Please read the records below and return each line holding the string "computer".

## EXERCISE MATERIALS
═══

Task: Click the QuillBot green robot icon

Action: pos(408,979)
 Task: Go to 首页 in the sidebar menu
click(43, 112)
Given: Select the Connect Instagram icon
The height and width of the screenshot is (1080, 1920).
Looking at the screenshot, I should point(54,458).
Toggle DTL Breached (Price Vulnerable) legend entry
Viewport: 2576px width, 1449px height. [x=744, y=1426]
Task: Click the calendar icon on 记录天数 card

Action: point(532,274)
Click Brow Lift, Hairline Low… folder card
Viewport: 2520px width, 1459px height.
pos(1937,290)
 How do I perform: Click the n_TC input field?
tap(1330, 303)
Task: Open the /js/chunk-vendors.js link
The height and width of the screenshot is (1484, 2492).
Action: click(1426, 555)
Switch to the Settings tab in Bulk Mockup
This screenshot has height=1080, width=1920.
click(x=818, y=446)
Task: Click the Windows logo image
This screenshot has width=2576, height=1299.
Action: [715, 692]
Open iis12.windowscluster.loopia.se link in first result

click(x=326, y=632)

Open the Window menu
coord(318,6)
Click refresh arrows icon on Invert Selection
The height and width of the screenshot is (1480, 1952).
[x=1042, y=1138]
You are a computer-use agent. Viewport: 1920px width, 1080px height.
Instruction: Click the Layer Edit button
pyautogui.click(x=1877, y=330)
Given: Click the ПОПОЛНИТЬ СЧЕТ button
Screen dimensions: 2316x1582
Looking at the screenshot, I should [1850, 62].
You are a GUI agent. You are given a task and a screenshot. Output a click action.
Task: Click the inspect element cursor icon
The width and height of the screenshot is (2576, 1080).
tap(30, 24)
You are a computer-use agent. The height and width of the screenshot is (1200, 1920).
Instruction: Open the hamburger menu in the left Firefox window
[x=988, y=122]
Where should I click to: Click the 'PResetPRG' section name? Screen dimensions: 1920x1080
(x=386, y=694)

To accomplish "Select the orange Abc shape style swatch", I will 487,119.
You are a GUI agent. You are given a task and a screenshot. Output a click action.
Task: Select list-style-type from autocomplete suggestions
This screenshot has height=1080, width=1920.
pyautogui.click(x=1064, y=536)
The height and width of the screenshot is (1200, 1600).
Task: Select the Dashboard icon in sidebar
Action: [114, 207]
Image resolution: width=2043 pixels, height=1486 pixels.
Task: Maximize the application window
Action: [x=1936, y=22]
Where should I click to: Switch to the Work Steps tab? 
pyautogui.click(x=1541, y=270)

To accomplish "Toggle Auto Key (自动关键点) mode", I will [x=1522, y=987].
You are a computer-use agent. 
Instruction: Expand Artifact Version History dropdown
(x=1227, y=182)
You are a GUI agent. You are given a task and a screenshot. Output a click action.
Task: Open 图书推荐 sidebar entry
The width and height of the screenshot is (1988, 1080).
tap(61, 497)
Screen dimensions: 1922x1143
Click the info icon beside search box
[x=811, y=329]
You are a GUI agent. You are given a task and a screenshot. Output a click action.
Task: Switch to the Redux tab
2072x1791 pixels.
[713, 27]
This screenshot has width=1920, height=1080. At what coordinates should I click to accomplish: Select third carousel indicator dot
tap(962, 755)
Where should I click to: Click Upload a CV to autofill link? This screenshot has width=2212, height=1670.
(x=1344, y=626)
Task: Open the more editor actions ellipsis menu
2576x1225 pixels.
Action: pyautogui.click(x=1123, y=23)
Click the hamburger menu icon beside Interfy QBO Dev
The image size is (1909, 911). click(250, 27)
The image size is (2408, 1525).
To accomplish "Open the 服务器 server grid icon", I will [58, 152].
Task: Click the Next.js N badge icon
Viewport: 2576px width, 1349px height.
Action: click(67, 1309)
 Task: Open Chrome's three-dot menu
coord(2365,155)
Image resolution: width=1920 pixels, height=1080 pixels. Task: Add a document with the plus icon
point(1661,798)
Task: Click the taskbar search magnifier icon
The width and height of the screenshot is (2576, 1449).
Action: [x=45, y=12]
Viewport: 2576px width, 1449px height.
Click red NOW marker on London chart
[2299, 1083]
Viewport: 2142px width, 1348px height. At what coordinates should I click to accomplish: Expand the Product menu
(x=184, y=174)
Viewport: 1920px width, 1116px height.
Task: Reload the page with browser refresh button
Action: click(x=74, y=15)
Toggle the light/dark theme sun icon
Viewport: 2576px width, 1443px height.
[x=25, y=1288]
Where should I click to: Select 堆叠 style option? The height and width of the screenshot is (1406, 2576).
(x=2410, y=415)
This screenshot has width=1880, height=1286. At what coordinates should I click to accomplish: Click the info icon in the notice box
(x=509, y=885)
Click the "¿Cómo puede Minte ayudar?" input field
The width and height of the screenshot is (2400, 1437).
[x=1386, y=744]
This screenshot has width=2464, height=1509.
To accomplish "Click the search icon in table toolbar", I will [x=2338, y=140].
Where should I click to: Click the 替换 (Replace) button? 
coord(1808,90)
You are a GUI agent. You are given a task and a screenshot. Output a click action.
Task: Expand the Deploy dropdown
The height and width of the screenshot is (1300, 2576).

═══

## ANSWER SPACE
You are a computer-use agent. Viewport: 1920px width, 1080px height.
You are a computer-use agent. The height and width of the screenshot is (1200, 1920).
You are a computer-use agent. 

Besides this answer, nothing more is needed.